• Task instructions
Please output, without any change, the lines of the material below from the very first through the one with "Task: Click the University of Melbourne logo".
* * * * *
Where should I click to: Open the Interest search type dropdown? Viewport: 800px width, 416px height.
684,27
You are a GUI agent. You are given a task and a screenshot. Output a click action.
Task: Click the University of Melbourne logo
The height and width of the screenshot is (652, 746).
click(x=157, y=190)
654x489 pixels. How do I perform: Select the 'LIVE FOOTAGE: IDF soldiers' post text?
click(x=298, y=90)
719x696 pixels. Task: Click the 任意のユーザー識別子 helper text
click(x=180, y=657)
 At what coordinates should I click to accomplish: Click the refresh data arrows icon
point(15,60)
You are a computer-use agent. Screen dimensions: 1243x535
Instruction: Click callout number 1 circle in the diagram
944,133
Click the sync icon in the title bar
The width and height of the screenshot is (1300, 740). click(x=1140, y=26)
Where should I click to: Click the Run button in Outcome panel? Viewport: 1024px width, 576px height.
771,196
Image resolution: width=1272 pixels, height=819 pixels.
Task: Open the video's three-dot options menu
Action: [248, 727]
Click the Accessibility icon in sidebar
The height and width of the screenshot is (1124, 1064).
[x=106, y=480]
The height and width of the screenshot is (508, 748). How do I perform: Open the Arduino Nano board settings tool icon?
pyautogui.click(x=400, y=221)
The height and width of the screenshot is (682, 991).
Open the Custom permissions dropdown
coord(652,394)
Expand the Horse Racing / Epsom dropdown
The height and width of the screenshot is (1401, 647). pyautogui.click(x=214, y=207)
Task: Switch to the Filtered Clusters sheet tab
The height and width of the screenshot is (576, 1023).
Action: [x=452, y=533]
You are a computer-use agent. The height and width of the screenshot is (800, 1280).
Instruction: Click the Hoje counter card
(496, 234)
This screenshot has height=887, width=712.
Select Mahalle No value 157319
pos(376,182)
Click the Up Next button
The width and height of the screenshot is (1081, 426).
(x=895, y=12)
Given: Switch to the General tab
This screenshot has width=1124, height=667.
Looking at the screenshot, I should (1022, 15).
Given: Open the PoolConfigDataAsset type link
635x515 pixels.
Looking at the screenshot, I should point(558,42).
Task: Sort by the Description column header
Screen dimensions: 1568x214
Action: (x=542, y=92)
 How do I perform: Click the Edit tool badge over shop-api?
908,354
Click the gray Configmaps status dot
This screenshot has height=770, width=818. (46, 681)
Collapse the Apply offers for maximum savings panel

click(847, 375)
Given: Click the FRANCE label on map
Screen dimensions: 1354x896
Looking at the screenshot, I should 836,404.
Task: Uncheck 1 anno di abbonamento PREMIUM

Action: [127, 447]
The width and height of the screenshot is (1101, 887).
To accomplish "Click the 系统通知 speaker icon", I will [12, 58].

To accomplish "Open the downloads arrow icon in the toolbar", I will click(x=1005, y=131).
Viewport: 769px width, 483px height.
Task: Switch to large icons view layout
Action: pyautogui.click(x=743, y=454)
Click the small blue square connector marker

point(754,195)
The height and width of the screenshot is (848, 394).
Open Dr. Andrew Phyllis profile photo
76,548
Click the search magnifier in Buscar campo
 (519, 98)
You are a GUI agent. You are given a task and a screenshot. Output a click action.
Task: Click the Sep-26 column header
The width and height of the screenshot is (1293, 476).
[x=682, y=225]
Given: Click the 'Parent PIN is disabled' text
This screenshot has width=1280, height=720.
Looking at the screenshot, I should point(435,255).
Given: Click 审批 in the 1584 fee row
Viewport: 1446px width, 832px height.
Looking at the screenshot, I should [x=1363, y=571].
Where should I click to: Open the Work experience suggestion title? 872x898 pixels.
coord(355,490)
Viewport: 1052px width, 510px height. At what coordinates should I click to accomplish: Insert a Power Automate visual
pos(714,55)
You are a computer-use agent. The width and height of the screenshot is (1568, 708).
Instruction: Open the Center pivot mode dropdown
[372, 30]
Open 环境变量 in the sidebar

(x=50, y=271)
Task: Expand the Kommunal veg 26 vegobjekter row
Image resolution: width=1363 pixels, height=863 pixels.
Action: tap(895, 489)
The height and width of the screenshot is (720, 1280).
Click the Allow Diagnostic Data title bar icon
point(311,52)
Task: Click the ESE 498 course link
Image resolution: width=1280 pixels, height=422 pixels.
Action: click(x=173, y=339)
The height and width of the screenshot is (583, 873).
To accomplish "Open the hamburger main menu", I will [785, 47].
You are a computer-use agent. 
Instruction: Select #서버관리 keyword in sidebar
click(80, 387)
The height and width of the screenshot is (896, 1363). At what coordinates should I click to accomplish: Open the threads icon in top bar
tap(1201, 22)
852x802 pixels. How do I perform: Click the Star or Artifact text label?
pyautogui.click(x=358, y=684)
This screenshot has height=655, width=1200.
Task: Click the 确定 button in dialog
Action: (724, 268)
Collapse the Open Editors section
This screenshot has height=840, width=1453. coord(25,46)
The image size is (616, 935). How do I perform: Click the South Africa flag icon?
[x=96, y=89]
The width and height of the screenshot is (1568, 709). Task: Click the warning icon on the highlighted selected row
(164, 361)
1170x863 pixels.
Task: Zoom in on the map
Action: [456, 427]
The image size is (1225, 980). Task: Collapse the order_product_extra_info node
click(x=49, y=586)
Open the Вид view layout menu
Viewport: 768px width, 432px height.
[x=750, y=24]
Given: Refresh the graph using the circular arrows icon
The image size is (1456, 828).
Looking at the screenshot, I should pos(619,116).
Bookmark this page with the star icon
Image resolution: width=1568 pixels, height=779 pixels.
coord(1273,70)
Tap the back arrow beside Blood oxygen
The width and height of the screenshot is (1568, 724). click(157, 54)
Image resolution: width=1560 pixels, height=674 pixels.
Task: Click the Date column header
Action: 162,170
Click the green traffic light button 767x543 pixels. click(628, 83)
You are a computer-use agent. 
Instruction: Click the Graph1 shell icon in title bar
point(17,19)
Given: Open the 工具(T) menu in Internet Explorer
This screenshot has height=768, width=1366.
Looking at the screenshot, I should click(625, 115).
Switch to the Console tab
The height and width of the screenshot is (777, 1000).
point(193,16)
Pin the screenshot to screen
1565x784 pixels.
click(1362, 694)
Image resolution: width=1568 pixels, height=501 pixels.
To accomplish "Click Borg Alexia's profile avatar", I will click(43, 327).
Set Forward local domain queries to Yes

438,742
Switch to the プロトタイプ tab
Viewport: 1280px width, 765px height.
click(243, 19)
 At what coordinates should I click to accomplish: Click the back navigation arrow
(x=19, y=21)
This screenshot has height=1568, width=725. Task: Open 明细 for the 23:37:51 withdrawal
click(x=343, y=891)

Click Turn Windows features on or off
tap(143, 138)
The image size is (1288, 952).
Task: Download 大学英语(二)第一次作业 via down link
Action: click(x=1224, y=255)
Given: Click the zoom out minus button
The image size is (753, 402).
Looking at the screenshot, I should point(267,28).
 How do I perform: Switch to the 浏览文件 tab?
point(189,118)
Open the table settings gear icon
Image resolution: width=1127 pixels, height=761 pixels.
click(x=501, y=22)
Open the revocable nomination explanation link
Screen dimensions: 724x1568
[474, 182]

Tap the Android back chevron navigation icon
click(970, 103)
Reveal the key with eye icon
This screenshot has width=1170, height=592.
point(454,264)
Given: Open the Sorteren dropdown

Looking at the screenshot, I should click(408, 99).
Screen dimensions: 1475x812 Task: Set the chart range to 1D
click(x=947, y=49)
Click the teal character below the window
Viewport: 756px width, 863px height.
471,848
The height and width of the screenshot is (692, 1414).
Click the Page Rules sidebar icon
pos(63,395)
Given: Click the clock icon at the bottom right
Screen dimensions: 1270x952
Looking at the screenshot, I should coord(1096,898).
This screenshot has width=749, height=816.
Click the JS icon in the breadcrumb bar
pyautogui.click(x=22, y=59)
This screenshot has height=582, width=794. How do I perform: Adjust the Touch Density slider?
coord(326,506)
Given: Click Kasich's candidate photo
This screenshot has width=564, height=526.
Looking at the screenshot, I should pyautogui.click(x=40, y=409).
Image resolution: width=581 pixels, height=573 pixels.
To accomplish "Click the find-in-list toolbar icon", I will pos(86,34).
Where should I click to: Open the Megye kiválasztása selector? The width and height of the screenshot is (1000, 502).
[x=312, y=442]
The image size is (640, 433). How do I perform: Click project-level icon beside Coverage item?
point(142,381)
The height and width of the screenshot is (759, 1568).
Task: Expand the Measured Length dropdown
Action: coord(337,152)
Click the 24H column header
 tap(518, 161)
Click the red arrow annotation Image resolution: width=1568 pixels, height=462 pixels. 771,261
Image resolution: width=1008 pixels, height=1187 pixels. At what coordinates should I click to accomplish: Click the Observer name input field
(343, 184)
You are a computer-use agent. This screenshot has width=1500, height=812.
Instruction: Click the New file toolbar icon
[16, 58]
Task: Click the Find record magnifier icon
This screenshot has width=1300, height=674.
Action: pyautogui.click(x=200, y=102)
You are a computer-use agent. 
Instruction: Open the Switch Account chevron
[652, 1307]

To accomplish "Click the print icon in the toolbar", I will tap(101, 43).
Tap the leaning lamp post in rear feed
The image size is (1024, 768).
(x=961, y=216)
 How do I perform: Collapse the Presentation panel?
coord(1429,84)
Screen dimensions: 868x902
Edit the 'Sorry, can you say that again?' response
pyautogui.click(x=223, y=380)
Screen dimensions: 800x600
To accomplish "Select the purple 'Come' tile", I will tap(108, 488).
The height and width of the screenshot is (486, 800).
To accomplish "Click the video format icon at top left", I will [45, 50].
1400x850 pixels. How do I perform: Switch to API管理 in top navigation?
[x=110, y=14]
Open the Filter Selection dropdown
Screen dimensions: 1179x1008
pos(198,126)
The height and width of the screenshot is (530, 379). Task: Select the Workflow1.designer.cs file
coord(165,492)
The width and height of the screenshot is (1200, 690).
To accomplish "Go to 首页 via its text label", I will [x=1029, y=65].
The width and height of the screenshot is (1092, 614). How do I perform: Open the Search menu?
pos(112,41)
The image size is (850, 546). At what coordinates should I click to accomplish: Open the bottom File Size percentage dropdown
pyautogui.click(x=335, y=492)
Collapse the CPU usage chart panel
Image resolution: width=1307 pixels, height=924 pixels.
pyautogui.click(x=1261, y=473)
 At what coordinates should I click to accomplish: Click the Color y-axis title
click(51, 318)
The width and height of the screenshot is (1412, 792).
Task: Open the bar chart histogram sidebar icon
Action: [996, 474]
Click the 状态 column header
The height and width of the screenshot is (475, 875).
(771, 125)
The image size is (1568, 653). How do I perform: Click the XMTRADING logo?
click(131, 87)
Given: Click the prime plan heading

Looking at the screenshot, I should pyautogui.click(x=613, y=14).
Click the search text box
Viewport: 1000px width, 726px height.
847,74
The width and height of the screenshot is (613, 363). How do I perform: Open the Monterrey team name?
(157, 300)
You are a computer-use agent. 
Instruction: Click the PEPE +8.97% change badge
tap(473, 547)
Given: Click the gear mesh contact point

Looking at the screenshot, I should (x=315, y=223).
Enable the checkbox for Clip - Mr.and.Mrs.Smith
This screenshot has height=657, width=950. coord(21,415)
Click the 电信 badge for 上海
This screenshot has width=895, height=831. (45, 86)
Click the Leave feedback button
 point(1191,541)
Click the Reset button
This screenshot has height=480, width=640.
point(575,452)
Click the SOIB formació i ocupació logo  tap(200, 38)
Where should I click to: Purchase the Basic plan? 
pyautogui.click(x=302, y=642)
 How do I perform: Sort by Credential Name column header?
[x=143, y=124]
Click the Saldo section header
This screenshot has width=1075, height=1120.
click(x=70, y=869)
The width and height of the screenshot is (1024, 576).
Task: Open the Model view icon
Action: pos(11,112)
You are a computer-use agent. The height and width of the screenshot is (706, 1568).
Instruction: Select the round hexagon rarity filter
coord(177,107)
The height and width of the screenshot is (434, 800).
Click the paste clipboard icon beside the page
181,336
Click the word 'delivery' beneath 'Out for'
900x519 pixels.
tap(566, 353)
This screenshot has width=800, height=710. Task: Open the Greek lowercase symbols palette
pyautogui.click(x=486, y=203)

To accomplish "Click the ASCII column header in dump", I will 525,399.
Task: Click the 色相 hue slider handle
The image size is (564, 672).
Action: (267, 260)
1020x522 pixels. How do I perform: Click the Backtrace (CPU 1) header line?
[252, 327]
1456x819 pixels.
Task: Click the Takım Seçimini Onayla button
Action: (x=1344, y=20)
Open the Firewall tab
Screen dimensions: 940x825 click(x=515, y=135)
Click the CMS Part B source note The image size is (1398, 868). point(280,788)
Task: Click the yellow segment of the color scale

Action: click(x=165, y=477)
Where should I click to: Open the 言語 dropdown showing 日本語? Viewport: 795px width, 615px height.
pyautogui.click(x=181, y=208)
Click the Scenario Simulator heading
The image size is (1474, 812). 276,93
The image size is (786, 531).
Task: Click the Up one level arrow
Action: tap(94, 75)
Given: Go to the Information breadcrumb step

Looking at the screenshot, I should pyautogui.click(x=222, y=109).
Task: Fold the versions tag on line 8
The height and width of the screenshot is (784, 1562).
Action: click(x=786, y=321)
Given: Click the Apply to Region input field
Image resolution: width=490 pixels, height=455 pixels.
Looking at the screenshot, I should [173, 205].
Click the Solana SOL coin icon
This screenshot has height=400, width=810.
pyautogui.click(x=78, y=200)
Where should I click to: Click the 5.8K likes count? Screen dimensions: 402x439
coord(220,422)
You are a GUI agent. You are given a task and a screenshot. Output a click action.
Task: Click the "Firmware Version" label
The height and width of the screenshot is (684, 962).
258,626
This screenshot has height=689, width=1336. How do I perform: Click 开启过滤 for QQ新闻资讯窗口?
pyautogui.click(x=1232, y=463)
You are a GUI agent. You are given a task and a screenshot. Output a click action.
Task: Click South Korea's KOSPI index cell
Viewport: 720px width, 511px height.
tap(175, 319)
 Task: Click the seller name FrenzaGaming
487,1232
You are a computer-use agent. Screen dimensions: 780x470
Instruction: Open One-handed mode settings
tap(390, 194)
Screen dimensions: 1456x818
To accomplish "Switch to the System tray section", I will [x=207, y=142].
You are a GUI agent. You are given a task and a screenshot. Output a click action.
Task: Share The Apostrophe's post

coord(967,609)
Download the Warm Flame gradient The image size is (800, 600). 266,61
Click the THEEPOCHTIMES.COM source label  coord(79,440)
* * * * *
• Answer for this exercise
Where should I click to: Open the Interest search type dropdown? Viewport: 800px width, 416px height.
684,27
You are a GUI agent. You are given a task and a screenshot. Output a click action.
Task: Click the University of Melbourne logo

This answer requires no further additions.